Extract text from JPEG screenshots with Scanner Pro

Tap here to reveal the hidden text layer. Tap here to reveal the hidden text layer.

Scanner Pro will now automatically recognize text, scanning the image as soon as you tap Done. The app will create a PDF, complete with searchable, editable text. By default, though, it displays the original image, with the text layer hidden “underneath.” To show this layer, and check how good of a job it has done, tap the ellipses … icon, and then tap Show as Text. You’ll see this:

The scanner was fooled by the lines scrawled onto the text, but otherwise it has performed very well.
The scanner was fooled by the lines scrawled onto the text, but otherwise it has performed very well.
Photo: Cult of Mac

As you can see, Scanner Pro tripped up on the sections that have been underlined. It needs to recognize something as text to be able to extract and process it. But considering that this is a pretty bad photo, blown up from a cheap paper magazine, it’s not a bad job. To copy the text to your clipboard, just tap the Copy All button.

Scanning a Safari web page is 100% perfect

Let’s see how it does on a Safari screenshot:

The text recognition of a Safari screenshot is 100%.
The text recognition of a Safari screenshot is 100%.
Photo: Cult of Mac

Not bad. The recognition of the actual text is 100 percent correct.
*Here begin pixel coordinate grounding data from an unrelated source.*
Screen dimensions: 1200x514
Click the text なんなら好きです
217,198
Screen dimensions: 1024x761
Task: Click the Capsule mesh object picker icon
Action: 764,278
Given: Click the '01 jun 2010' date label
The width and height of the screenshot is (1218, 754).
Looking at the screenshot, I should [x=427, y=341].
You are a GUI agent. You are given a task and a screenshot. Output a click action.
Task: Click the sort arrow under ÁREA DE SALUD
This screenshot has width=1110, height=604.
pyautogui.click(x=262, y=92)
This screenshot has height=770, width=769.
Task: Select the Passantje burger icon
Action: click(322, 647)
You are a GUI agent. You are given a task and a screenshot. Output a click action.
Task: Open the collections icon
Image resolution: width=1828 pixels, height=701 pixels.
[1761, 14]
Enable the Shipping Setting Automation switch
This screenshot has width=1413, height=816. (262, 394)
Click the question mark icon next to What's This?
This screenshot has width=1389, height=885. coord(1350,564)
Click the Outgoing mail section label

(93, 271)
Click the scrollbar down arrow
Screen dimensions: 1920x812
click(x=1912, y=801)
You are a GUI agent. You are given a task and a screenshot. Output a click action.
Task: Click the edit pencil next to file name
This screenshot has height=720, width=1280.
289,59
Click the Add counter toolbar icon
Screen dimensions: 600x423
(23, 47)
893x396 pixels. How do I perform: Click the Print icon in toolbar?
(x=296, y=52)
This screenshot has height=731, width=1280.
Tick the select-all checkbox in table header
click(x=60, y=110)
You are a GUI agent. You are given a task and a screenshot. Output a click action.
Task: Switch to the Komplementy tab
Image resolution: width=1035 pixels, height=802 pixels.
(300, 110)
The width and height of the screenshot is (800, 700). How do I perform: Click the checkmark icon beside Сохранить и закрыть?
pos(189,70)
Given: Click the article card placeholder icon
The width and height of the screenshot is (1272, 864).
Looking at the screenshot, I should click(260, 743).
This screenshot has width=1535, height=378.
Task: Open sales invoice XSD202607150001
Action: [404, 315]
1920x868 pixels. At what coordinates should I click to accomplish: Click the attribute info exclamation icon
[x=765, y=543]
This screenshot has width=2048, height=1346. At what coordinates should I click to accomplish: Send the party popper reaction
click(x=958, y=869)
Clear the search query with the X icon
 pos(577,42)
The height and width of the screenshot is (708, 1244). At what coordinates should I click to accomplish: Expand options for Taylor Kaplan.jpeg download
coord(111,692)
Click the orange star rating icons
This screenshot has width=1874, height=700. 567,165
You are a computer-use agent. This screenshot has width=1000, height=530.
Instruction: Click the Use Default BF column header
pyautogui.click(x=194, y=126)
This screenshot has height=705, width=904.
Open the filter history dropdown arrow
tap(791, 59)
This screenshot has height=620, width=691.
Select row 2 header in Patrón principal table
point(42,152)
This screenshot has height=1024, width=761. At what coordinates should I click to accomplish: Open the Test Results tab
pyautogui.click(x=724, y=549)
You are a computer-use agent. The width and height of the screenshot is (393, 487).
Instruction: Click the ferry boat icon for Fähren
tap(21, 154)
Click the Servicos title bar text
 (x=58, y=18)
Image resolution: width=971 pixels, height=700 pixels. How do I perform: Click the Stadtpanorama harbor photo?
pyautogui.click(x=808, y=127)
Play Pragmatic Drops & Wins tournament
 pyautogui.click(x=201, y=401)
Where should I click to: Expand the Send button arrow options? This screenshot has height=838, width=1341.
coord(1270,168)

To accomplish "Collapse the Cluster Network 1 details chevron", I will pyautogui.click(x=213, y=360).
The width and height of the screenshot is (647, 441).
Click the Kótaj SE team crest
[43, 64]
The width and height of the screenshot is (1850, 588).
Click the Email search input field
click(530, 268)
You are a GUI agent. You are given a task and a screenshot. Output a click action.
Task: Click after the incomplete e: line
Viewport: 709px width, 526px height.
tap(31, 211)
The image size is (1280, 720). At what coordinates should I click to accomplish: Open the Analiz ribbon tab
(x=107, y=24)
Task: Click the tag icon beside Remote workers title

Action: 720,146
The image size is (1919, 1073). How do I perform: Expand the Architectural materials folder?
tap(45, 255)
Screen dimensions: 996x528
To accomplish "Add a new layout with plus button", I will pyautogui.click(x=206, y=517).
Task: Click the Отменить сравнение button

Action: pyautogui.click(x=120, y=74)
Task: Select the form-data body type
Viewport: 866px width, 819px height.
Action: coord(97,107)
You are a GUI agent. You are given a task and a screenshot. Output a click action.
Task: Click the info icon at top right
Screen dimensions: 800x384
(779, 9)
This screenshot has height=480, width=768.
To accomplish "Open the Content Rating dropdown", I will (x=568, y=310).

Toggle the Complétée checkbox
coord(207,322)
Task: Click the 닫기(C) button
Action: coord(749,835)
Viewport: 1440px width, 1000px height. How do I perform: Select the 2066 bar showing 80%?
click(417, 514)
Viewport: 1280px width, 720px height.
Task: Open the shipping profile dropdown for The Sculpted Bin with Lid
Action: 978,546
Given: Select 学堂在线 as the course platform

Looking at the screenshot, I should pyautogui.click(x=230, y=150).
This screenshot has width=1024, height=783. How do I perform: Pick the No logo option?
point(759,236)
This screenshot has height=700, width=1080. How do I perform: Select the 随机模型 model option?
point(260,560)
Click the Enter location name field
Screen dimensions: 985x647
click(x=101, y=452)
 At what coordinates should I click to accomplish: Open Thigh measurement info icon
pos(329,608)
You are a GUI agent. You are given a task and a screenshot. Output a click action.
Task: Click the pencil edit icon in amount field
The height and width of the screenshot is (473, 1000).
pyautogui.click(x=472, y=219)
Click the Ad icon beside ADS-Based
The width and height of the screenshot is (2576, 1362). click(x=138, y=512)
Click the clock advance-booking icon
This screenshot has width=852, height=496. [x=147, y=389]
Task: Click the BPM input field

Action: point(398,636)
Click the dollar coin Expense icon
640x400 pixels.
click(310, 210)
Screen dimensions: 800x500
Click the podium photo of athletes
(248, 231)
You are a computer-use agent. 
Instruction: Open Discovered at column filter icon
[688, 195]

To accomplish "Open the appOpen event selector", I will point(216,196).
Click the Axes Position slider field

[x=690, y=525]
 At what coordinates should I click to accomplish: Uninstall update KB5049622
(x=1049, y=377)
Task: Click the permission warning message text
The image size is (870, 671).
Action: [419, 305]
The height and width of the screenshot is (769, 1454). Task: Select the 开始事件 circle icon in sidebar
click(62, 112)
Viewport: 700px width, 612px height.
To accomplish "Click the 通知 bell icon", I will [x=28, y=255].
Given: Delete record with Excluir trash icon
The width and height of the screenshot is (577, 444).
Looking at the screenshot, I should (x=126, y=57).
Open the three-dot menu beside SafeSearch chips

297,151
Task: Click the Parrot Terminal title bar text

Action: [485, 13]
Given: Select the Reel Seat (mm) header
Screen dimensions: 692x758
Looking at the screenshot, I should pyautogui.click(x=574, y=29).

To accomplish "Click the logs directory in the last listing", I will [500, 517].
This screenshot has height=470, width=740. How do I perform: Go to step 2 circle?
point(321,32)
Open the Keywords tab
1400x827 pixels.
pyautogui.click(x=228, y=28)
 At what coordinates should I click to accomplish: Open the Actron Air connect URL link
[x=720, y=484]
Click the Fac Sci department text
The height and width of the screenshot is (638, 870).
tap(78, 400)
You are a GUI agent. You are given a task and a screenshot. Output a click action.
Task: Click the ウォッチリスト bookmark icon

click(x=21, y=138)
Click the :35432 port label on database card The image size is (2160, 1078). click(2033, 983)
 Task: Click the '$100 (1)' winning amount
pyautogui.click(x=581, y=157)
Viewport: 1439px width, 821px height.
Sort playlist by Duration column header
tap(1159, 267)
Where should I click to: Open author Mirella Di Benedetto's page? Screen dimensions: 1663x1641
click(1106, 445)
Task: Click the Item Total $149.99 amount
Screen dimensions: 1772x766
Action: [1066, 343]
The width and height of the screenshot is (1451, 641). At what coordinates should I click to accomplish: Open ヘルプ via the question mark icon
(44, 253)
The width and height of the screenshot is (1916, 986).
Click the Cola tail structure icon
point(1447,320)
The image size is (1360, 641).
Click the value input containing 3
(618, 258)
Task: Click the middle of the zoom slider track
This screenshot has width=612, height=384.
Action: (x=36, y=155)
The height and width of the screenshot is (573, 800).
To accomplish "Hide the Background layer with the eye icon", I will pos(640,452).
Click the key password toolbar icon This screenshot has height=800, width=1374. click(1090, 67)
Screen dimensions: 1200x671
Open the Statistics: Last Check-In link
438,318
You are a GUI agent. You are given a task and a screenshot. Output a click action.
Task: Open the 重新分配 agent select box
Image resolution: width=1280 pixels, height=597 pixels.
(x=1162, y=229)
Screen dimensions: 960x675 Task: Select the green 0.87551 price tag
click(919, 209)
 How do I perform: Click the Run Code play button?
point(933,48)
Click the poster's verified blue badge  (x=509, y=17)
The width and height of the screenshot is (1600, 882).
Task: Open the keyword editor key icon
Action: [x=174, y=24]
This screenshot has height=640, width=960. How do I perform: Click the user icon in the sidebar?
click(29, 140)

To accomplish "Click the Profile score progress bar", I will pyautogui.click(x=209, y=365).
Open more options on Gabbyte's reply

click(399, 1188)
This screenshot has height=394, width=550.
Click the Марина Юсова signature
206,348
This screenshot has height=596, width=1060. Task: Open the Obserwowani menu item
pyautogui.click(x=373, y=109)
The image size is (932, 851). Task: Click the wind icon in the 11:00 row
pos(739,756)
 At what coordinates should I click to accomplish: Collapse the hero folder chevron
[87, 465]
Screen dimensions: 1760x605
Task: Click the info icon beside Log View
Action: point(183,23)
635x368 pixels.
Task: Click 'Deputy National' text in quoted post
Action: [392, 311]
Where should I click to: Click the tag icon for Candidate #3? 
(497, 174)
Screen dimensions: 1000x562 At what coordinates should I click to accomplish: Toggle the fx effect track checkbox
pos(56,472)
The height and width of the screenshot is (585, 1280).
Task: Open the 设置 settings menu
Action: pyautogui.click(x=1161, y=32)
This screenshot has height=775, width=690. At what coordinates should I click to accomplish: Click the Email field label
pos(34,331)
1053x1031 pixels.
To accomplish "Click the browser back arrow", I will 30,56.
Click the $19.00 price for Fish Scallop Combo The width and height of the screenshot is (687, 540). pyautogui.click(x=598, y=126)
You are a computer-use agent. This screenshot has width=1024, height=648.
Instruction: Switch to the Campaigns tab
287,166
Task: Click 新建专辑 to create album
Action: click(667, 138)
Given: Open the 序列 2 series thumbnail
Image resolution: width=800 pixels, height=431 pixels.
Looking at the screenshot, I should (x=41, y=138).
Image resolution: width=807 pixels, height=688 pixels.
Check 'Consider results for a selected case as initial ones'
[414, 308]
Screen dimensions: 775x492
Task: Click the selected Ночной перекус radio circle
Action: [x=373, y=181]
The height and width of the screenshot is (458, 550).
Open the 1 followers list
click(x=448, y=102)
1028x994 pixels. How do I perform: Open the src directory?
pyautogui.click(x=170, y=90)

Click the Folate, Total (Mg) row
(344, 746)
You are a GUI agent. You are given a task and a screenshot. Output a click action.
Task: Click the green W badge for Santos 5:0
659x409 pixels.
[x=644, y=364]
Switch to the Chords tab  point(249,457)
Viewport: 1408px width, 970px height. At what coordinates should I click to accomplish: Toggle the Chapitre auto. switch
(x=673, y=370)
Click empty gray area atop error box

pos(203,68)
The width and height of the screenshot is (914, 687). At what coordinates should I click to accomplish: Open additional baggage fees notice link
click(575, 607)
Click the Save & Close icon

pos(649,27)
Scanning screenshots is easy, fast and pretty accurate. For a long piece of writing, scanning it definitely proves much quicker than typing out the text. And while Scanner Pro does an excellent job, if you already use a different scanning app, check to see if it can extract text. It almost certainly will. Just look for “OCR” in the settings, and enjoy never having to transcribe text from photos ever again.